YOUR INSTRUCTIONS:
Lay out each line of the entries below as a Markdown table with the columns No. and Line, numbering the rows and omitting blank lines. Leave the pictures out.

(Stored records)
□ □ □ □ □ □ □

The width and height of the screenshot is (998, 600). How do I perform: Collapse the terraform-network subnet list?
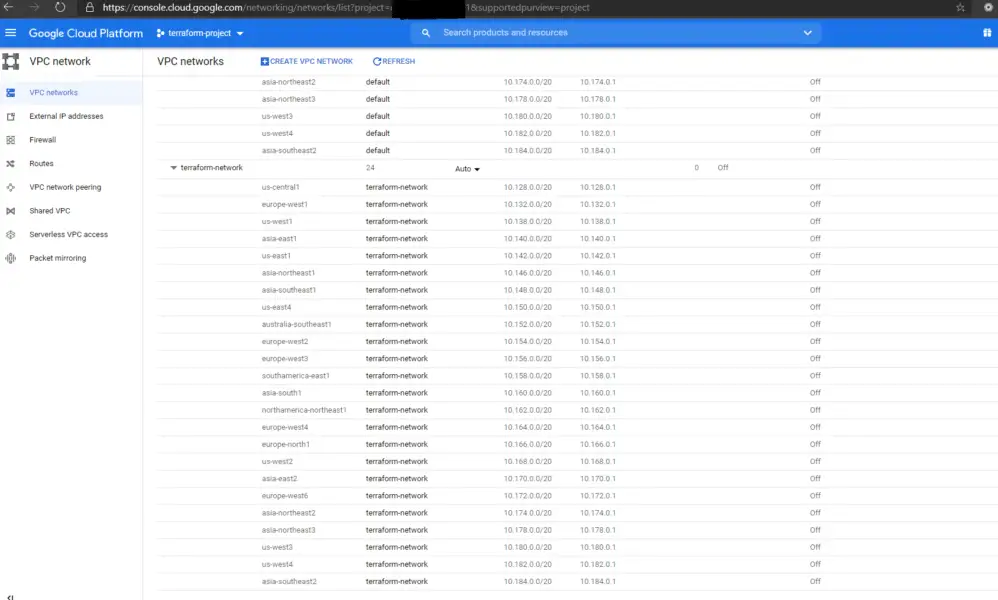[x=173, y=168]
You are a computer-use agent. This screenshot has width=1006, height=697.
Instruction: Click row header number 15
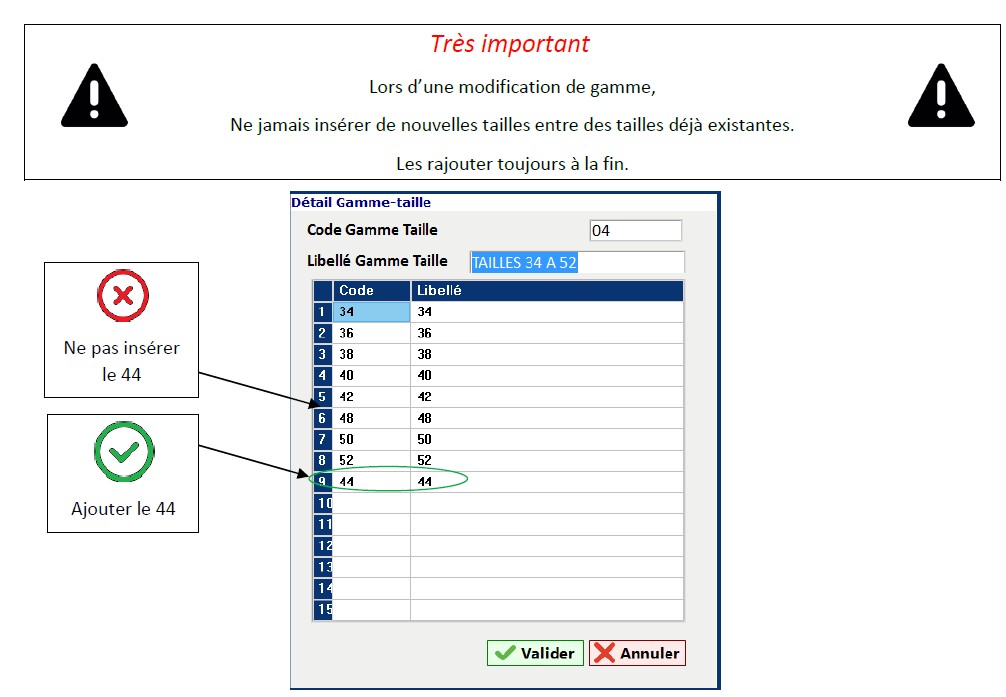322,609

□ □ □ □ □ □ □

COMPLETED TASK:
| No. | Line |
|---|---|
| 1 | The width and height of the screenshot is (998, 600). How do I perform: Collapse the terraform-network subnet list? |
| 2 | [x=173, y=168] |
| 3 | You are a computer-use agent. This screenshot has width=1006, height=697. |
| 4 | Instruction: Click row header number 15 |
| 5 | 322,609 |